Remembering Mahatma Gandhi on his 150th birth anniversary, Prime Minister Narendra Modi wrote an op-ed in The New York Times on Wednesday (October 2) where he proposed ‘Einstien Challenge’ to ensure Gandhi’s ideals are remembered by future generations.
Paying tributes to Gandhi in an article titled ‘Why India and the World Need Gandhi’, Modi described him as the ‘best teacher’ and ‘the guiding light’ who continues to give courage to millions globally and uniting those who believe in humanity.
“As a tribute to Gandhi, I propose what I call the Einstein Challenge. We know Albert Einstein’s famous words on Gandhi: Generations to come will scarce believe that such a one as this ever in flesh and blood walked upon this earth,” Modi wrote.
“How do we ensure the ideals of Gandhi are remembered by future generations? I invite thinkers, entrepreneurs and tech leaders to be at the forefront of spreading Gandhi’s ideas through innovation.”
Towards the end of the op-ed, Modi called the world to work together to put an end to hate, violence and suffering.”That is when we will fulfil Mahatma Gandhi’s dream, summed up in his favourite hymn, Vaishnava Jana To, which says that a true human is one who feels the pain of others, removes misery and is never arrogant. The world bows to you, beloved Bapu!” Modi wrote.
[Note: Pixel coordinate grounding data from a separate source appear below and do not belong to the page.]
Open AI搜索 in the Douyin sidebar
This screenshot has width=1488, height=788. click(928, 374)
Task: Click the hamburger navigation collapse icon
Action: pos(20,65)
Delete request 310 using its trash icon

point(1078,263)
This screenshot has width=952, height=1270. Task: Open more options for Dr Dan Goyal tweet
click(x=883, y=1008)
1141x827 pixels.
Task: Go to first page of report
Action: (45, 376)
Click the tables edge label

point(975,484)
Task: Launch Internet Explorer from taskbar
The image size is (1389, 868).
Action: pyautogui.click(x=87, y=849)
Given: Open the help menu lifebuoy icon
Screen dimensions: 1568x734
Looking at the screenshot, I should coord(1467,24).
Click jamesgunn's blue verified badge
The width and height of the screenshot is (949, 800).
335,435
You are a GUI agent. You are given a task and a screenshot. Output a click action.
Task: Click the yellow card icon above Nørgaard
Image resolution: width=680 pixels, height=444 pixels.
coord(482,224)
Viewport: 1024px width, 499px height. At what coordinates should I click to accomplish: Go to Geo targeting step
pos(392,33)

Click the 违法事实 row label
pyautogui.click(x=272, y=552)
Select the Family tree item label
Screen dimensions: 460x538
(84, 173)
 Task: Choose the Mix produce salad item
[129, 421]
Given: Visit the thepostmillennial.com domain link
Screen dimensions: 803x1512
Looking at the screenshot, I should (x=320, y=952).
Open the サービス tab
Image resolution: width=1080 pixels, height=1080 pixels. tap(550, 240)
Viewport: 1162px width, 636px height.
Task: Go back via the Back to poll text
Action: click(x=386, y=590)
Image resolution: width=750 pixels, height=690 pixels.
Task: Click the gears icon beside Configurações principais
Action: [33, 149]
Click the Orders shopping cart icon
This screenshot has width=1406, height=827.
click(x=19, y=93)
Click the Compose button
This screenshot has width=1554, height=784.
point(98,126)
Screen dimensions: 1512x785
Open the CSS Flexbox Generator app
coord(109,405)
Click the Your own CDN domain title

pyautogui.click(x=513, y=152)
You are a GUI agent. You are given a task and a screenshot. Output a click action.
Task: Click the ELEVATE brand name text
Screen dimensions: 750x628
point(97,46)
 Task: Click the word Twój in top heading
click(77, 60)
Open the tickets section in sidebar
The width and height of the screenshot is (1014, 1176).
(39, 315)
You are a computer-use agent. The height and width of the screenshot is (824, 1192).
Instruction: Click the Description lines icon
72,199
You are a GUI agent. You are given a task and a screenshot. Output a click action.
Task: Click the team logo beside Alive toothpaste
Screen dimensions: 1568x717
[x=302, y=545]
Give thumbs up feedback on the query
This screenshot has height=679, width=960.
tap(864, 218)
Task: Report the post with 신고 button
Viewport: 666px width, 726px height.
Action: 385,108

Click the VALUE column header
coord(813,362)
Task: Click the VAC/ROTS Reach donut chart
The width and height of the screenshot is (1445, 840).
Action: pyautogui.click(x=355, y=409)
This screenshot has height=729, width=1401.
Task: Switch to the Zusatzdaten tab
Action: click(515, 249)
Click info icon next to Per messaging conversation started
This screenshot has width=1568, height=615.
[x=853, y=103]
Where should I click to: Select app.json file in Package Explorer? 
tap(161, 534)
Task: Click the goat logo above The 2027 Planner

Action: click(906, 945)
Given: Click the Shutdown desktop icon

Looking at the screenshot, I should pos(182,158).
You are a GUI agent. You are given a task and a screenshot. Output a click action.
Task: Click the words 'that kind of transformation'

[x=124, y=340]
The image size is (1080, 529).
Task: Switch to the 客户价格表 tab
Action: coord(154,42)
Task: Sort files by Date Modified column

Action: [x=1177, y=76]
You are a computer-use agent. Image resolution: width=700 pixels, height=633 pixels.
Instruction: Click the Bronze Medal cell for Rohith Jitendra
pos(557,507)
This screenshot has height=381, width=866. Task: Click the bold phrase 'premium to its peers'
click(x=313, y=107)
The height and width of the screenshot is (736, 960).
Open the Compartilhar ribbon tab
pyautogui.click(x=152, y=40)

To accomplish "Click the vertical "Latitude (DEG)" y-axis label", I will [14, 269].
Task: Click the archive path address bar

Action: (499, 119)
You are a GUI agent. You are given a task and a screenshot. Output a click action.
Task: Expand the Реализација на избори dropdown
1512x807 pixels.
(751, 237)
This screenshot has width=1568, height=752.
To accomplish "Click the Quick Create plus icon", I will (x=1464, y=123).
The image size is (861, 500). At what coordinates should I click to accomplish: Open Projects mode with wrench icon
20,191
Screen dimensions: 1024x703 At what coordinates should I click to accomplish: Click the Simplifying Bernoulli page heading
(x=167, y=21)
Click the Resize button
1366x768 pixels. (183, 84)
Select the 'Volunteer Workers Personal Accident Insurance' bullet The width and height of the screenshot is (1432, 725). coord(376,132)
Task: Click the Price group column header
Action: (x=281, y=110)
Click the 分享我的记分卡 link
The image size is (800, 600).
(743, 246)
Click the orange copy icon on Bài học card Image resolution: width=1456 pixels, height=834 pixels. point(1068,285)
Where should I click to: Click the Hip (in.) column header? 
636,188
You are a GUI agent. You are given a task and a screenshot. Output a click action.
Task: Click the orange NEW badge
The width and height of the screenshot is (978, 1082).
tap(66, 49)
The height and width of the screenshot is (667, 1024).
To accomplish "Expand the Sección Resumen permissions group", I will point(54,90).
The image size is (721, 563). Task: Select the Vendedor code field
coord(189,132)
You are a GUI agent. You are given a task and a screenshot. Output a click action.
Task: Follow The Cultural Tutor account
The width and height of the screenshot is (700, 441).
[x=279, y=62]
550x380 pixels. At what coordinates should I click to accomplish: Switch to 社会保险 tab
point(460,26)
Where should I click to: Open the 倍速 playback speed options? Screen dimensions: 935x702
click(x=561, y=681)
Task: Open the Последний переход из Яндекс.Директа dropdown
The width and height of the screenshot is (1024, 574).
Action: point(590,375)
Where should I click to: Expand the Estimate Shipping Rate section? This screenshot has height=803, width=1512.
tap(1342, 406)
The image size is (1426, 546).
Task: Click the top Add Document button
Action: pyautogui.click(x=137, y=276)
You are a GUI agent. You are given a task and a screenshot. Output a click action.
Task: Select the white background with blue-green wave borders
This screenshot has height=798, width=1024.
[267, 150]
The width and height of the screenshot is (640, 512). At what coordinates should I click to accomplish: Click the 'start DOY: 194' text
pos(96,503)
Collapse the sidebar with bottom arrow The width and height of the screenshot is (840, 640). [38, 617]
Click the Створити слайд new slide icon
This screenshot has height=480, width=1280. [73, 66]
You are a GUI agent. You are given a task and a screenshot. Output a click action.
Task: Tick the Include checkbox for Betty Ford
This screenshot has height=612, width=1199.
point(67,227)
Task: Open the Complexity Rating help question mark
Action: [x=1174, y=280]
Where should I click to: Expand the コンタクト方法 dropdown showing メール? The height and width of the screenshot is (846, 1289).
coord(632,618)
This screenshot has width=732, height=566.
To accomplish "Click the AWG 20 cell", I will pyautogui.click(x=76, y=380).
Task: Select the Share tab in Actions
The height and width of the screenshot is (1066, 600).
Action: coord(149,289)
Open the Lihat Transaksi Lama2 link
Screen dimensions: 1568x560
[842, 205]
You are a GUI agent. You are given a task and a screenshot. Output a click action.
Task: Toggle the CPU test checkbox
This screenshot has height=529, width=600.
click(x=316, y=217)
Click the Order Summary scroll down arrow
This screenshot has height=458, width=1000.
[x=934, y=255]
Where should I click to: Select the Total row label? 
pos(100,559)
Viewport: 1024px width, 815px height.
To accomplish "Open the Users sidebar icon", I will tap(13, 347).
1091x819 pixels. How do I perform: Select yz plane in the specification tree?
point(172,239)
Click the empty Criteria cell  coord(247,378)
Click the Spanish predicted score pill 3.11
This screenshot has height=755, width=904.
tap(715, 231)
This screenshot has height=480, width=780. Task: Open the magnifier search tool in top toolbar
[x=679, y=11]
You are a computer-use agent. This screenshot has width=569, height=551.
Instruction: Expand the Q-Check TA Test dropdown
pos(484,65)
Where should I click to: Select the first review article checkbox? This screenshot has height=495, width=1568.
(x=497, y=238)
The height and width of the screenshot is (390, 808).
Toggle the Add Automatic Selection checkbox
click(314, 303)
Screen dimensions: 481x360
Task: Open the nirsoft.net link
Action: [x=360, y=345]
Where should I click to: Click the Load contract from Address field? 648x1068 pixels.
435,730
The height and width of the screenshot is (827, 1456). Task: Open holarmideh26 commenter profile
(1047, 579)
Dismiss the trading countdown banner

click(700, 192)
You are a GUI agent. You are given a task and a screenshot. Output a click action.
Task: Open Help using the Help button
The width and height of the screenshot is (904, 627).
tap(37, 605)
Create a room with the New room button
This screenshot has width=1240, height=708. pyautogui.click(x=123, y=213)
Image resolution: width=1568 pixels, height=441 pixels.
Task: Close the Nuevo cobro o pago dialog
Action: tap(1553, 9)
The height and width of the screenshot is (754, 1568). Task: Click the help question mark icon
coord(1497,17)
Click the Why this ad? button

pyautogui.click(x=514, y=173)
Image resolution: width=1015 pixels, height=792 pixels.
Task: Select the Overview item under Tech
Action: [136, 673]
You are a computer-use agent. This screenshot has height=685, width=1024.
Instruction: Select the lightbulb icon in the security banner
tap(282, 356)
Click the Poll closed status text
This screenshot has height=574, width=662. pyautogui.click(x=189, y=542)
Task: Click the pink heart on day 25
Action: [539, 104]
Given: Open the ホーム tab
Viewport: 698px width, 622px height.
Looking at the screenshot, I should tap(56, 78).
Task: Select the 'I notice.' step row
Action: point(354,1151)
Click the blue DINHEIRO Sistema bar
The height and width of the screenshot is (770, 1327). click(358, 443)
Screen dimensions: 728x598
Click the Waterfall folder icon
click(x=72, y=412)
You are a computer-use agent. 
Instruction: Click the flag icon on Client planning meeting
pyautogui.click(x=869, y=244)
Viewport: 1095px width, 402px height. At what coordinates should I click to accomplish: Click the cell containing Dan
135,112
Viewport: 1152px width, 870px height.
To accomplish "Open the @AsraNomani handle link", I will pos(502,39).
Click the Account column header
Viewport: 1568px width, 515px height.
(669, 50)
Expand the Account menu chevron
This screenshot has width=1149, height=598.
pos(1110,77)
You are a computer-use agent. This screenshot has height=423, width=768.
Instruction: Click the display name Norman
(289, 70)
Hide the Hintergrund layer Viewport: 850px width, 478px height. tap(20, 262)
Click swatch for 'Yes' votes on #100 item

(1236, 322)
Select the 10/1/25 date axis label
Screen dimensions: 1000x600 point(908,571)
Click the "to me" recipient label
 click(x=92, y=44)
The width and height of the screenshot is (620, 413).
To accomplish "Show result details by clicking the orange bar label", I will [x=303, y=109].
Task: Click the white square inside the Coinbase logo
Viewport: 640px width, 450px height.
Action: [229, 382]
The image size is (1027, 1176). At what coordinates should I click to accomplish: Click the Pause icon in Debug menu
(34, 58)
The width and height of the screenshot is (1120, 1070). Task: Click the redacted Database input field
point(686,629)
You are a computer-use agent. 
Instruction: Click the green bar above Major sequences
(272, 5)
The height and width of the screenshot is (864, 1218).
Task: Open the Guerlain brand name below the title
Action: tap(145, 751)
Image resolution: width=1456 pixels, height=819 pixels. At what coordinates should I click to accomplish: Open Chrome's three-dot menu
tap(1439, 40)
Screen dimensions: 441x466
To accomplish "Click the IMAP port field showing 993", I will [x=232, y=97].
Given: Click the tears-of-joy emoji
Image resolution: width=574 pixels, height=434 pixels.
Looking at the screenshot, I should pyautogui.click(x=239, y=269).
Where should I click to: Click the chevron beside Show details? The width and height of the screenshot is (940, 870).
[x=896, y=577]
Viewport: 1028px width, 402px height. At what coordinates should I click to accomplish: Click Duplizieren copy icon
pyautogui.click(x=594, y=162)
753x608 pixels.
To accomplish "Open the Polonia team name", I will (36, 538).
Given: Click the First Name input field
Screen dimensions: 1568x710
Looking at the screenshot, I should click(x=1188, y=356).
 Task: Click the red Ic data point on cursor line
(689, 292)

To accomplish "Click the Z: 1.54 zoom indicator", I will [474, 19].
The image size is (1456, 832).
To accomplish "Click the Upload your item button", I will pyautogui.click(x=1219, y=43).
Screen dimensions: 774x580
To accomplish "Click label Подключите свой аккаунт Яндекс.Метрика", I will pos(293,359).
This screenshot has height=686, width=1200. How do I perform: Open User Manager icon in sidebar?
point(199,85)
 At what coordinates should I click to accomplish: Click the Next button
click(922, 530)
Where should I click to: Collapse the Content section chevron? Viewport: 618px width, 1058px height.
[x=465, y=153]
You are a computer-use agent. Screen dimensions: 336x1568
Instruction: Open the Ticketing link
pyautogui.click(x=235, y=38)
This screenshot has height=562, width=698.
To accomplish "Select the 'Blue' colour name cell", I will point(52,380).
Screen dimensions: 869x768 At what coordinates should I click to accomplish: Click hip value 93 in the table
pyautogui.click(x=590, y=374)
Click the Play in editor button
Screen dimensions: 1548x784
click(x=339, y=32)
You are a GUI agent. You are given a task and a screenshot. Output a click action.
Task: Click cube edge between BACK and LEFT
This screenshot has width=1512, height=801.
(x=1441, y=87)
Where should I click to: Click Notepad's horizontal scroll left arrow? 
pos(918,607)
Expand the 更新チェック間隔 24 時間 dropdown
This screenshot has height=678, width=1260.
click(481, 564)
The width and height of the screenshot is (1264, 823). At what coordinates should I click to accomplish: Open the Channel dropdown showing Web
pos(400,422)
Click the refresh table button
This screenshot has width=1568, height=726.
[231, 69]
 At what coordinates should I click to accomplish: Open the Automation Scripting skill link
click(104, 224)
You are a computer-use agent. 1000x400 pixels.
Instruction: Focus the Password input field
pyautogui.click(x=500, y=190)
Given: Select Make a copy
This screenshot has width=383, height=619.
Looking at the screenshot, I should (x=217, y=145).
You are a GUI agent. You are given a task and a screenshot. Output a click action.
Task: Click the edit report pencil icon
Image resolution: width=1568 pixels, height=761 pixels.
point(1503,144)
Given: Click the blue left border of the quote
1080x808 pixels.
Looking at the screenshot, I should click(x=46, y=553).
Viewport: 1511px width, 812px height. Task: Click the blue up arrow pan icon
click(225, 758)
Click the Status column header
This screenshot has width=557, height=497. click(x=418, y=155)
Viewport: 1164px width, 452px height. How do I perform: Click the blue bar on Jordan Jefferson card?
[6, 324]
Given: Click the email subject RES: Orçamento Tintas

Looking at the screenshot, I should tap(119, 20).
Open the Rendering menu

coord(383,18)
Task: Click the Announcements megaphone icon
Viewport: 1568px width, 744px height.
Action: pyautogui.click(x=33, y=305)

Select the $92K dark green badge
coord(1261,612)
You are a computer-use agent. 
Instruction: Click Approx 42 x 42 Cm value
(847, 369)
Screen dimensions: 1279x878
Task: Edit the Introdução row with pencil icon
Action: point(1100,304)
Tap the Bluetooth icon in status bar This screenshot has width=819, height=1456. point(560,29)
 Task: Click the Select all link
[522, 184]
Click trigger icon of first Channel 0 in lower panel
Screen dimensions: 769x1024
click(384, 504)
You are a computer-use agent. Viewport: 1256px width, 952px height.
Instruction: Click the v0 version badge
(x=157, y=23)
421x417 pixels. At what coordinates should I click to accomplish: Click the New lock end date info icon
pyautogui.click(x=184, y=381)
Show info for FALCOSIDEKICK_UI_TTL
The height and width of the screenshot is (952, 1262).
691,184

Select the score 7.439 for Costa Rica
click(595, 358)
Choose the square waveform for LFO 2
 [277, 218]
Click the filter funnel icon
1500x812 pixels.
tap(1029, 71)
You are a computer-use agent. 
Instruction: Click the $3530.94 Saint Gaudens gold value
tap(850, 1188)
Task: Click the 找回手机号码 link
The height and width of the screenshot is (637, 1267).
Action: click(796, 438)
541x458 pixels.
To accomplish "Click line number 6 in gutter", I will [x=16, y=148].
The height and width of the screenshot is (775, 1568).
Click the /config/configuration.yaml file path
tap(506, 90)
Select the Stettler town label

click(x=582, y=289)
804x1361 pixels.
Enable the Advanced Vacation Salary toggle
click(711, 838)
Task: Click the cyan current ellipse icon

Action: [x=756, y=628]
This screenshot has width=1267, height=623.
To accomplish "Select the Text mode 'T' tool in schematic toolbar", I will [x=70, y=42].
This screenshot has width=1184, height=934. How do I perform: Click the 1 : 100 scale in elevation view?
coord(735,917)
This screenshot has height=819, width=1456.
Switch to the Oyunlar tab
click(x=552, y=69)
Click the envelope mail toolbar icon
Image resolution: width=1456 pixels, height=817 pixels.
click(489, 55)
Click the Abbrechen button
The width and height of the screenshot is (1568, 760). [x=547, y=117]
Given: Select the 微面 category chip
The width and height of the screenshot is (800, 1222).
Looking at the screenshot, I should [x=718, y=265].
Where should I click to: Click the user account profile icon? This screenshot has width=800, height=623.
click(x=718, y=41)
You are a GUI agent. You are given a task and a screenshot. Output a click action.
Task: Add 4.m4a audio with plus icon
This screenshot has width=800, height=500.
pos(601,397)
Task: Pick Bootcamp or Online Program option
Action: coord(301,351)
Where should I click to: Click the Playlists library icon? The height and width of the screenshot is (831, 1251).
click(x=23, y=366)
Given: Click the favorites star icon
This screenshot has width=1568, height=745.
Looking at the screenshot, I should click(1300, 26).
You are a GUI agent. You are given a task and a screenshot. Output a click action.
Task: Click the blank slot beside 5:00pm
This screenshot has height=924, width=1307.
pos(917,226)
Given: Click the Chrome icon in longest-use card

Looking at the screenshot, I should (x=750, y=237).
For Gandhi, independence was not absence of external rule, but a deep link between political independence and personal empowerment, he wrote.
“He envisioned a world where every citizen has dignity and prosperity…Gandhi gave us the doctrine of trusteeship, which emphasised the socio-economic welfare of the poor. Inspired by that, we should think about a spirit of ownership. We, as inheritors of the earth, are responsible for its well-being, including that of the flora and fauna with whom we share our planet,” Modi said.
The prime minister also talked about the ideals epitomised by the apostle of peace who inspired such iconic leaders such as Martin Luther King Jr. and Nelson Mandela.
Modi stated that Gandhi possessed a “unique ability” to become a bridge between some of the greatest contradictions in human society and epitomised trust among all sections of society.
The prime minister also lauded Gandhi for combining ordinary objects like charkha, spinning wheel, and khadi with “mass politics” and asserts that he was never tempted by power.
“Who else could have used a charkha, a spinning wheel, and khadi, Indian homespun cloth, as symbols of economic self-reliance and empowerment for a nation?”, Modi asked.
“Who else could have created a mass agitation through a pinch of salt!… Through the Dandi March in 1930, Gandhi challenged the Salt Laws. His picking up a small lump of natural salt from the Arabian Sea shore led to the historic civil disobedience movement,” he wrote.
Modi noted that Gandhi’s movements stand apart from other freedom struggle globally and India mainly because of the wide-scale public participation. “He never held administrative or elected office. He was never tempted by power”, Modi wrote
Modi also explained how his government was trying to fulfil Gandhi’s dreams and is committed to do even more with the world and for the world.
“We in India are doing our bit. India is among the fastest when it comes to eliminating poverty. Our sanitation efforts have drawn global attention. India is also taking the lead in harnessing renewable resources through efforts like the International Solar Alliance, which has brought together several nations to leverage solar energy for a sustainable future.”